TASK REQUIREMENTS.
What is needed is every line of the data that includes the word "computer". Please copy each one.
↓↓↓
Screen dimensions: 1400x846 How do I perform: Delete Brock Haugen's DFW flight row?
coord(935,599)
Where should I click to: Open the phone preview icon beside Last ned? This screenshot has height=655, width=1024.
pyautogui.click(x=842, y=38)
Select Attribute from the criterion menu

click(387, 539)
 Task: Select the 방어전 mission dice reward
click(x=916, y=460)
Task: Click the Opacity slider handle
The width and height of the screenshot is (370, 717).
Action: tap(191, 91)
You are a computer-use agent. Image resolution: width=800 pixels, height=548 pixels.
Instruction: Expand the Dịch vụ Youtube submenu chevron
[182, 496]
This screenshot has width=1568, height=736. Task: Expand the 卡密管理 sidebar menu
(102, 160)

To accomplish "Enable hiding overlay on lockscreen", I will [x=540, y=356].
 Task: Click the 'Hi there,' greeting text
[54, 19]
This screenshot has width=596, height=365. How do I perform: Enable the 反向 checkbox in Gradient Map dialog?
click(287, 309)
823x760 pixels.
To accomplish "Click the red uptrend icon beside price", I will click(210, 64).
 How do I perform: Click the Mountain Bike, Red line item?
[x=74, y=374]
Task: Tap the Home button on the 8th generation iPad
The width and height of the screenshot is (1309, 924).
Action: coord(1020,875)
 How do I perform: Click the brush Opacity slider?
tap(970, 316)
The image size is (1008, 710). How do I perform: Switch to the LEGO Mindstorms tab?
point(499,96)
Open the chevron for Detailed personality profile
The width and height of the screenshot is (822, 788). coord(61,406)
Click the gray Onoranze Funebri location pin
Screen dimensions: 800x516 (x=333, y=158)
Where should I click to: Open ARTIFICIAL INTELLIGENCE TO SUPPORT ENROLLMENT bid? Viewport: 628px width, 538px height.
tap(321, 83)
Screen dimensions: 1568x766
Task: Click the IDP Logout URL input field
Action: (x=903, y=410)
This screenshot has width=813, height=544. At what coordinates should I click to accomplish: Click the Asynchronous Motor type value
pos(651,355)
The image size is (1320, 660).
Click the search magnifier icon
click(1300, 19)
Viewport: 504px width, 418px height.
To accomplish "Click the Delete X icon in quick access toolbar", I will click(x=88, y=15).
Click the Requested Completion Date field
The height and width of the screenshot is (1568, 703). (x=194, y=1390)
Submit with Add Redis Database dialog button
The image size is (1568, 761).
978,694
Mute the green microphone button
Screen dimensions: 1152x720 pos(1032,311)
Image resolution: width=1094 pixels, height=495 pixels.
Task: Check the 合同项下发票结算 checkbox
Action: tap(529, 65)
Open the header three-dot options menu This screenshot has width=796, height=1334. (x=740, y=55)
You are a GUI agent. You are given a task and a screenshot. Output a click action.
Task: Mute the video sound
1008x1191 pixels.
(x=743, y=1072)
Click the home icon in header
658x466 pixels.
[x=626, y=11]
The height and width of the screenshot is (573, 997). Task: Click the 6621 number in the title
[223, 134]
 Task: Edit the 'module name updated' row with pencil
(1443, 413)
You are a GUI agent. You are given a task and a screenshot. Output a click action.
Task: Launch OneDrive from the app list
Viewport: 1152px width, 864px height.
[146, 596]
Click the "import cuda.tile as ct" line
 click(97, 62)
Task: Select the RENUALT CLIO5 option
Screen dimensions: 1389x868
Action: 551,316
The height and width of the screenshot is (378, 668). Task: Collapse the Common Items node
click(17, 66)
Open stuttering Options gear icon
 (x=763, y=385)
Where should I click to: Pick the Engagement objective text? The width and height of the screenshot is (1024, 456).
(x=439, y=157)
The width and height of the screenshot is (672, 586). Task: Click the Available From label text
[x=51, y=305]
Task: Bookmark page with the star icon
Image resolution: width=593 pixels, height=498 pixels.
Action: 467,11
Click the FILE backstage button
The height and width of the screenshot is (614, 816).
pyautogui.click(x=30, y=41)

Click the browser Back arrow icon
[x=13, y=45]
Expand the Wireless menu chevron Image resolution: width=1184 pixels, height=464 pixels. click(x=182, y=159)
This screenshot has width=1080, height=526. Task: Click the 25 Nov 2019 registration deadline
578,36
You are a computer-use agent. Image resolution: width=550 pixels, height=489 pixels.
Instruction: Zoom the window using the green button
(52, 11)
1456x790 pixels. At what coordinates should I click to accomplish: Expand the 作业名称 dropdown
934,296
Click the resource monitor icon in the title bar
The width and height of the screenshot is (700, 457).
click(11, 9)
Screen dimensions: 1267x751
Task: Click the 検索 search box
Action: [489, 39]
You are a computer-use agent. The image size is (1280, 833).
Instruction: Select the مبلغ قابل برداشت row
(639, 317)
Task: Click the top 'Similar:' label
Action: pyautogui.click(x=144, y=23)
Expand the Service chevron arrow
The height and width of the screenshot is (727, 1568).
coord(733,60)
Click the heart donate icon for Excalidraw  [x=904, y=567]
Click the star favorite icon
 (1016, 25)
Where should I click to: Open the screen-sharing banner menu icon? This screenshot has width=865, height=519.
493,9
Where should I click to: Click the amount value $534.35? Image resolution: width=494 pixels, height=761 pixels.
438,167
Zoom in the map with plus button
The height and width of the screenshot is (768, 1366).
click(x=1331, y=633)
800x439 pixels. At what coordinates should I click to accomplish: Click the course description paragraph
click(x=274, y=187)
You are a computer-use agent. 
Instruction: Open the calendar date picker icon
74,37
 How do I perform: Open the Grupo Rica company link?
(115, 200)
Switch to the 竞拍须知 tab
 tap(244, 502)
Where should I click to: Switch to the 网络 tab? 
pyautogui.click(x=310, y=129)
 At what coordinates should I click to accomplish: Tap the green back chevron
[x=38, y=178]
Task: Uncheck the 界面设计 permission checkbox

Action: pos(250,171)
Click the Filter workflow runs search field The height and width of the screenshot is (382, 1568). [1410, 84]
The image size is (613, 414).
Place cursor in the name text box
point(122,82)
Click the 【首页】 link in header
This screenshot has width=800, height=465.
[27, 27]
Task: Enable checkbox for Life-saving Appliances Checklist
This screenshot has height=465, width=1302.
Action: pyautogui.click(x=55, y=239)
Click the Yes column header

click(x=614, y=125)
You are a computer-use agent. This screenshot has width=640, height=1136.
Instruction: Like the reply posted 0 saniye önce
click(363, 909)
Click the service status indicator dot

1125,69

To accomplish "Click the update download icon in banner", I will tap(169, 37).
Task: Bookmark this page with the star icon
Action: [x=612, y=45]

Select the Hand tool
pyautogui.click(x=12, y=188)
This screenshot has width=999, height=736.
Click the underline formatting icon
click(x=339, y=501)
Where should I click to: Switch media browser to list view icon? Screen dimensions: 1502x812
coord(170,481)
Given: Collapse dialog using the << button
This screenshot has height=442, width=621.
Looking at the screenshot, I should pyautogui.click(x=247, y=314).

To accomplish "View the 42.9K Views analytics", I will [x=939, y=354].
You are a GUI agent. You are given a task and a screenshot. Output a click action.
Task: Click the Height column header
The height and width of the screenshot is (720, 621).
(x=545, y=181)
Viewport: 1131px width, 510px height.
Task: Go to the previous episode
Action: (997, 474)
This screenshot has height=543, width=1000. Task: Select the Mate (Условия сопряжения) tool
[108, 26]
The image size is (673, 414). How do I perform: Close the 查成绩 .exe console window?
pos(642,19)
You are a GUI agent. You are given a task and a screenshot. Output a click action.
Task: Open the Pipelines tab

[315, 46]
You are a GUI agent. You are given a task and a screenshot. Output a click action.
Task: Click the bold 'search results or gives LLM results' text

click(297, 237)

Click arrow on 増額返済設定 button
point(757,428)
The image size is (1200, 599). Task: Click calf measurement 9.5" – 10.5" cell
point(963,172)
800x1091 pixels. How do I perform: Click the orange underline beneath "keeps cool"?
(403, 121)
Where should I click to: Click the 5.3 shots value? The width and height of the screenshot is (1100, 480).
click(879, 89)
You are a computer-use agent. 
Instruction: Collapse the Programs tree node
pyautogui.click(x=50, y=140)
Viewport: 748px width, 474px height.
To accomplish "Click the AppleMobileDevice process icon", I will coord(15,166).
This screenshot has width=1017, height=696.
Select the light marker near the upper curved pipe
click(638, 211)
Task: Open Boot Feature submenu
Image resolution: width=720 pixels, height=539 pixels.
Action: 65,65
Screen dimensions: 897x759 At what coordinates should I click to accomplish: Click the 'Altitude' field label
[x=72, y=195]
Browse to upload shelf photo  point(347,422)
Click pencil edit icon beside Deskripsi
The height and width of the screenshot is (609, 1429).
↑↑↑
OUTPUT OF THE EXERCISE.
You are a computer-use agent. Image resolution: width=800 pixels, height=548 pixels.
You are a computer-use agent. Image resolution: width=550 pixels, height=489 pixels.
You are a computer-use agent. The image size is (1280, 833).
You are a computer-use agent. 
You are a computer-use agent. This screenshot has width=640, height=1136.
You are a computer-use agent. 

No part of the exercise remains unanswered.